For lung transplant recipients, exposure to higher air pollution levels was linked to an increased risk of death or graft failure, a retrospective cohort study found.
Living in a zip code exposed to elevated ambient fine particulate matter levels was associated with an increased hazard of death or graft failure, with an adjusted hazard ratio of 1.08 at the old Environmental Protection Agency standard of 12 μg/m3 and 1.07 at the new threshold of 9 μg/m3 (P=0.02 and P=0.003, respectively).
Each additional 1 μg/m3 of exposure at the zip code level raised the hazard by 1% (P=0.004), as researchers led by Olawale Amubieya, MD, PhD, of the University of California Los Angeles, reported in .
The findings are in line with others linking larger particle size air pollutants to the same risks, the researchers noted. The mechanism of the link is likely multifactorial, they speculated, "including to the lung via particle deposition and absorption, systemic inflammatory response, and immune dysregulation."
Compared to recipients of other solid organ transplants, lung transplant recipients have shorter survival after transplant. This is partially attributed to the to outside environmental factors, like infectious organisms, pollutants, smoke, and dust. Particles less than 2.5 microns in diameter (PM2.5) can penetrate into small airways, which makes them a greater risk to health compared with larger particles.
"For most patients, relocation to regions of the world with lower ambient levels of air pollution is not feasible," Natalia Belousova, MD, of Foch Hospital in Suresnes, France, and Chung-Wai Chow, MD, PhD, of the University Health Network in Toronto, wrote in an .
However, they suggested that patients "may benefit at the individual level from simple interventions, such as use and regular exchange of high-efficiency particulate air filters in the home and staying indoors or wearing N95 or FFP2 [filtering facepiece respirator] masks on high air pollution days."
Researchers used data from the United Network for Organ Sharing together with patients' 5-digit zip code of residence at the time of transplant for all U.S. lung transplant recipients from 2005 through 2016. Patients were assigned zip code-level annual PM2.5 exposure estimates beginning the year of transplant using previously published annual estimates based on chemical transport modeling, satellite-based measures, and ground-based measures.
The composite outcome of time to death or graft failure was adjusted for age, sex, race and ethnicity, body mass index, underlying lung disease category, single versus bilateral transplant, need for life support prior to transplant, , type of health insurance, and medical center of transplant.
Of the 18,265 patients included in the analysis, 40.2% were female and 83.5% were white, with a mean age of around 55. Over 90% lived in the low exposure zip codes, with PM2.5 levels below 12 μg/m3. A significantly higher proportion of Black and Hispanic or Latino transplant recipients and a lower proportion of white recipients lived in the high exposure zip codes.

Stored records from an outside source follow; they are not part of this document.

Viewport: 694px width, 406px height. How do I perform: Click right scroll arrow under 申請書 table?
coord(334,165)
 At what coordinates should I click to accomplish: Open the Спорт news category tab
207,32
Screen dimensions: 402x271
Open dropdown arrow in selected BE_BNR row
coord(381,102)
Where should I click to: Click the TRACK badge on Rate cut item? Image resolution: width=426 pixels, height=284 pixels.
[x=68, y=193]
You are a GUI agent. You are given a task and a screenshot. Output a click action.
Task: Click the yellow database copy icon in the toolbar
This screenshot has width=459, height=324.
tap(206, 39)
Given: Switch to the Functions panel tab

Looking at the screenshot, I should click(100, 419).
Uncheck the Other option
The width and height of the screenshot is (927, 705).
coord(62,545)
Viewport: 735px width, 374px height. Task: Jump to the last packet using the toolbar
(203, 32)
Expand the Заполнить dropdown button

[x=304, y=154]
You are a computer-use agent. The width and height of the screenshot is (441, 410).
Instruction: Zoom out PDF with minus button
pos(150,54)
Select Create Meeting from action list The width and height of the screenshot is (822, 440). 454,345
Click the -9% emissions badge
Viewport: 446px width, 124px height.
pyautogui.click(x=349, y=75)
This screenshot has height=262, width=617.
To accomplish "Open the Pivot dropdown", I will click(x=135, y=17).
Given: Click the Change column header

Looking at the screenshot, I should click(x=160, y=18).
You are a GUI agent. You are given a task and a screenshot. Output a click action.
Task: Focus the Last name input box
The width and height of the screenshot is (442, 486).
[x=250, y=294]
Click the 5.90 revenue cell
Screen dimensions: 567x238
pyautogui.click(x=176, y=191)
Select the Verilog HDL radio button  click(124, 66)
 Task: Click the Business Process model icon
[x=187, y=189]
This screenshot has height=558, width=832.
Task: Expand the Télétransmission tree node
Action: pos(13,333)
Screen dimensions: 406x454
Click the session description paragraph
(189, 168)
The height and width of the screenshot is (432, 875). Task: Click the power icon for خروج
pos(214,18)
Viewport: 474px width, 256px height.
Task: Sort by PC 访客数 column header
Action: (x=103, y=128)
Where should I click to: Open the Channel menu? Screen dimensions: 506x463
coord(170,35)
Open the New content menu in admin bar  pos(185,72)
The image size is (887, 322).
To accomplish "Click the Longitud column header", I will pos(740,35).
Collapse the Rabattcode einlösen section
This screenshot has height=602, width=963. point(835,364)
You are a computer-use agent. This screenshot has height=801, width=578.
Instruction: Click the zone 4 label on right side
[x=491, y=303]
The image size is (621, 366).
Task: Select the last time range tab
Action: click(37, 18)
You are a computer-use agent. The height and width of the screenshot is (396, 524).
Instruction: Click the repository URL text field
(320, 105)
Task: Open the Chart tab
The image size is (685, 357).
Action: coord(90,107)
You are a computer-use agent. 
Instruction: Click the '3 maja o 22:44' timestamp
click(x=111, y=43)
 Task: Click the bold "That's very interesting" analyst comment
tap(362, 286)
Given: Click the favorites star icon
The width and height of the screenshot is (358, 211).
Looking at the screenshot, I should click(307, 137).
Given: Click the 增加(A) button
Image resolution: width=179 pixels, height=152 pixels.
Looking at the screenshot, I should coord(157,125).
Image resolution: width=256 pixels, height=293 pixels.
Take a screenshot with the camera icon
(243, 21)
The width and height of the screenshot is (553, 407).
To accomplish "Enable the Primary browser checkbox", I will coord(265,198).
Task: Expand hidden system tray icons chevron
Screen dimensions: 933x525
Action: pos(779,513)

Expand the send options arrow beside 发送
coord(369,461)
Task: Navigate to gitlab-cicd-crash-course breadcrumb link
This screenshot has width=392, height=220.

Per capita income in the high exposure group was higher than in the low exposure group. The most common diagnosis for transplant recipients was restrictive lung disease, followed by obstructive pulmonary disease.
Median graft survival was 4.87 years for patients in the high PM2.5 group, and 5.84 years for those in the low PM2.5 group.
The editorialists noted that the study examined only the baseline exposure at the time of transplant, making it "even more remarkable that an association was found between early exposure and poor outcomes when granular data, such as seasonal variation and cumulative exposure during the calendar year, were not considered."
Limitations included the potential for misclassification error and the use of zip code to indicate residence, which can be less specific than other measures and didn't account for those who might have had a prolonged hospitalization outside their home zip code. Estimation of longitudinal exposure was not possible, because the registry used does not capture patient relocation during follow-up.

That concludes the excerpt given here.